**TASK REQUIREMENTS**
Find the lines in the records that carry the word "Open". Copy each one.

**RECORDS TO USE**
^^^^^^^^^^^^^^^^

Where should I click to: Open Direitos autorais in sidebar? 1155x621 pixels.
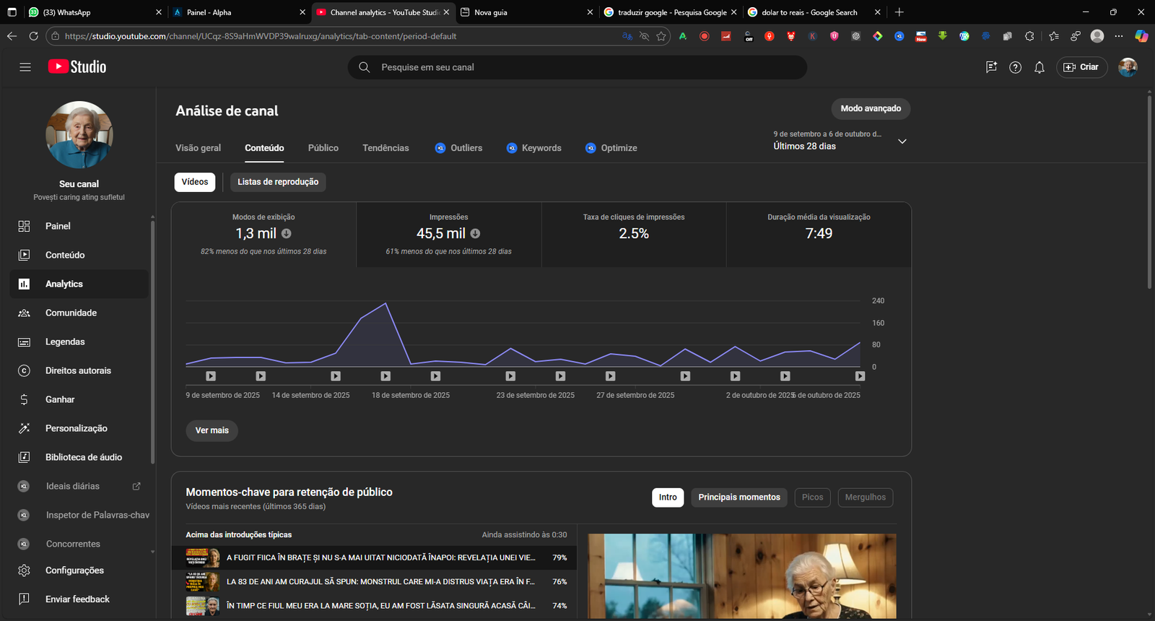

^^^^^^^^^^^^^^^^

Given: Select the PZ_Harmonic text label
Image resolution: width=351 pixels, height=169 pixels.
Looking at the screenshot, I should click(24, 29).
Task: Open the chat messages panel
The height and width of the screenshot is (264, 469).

^^^^^^^^^^^^^^^^

**SOLVED EXERCISE**
Where should I click to: Open Direitos autorais in sidebar? 1155x621 pixels.
Task: Open the chat messages panel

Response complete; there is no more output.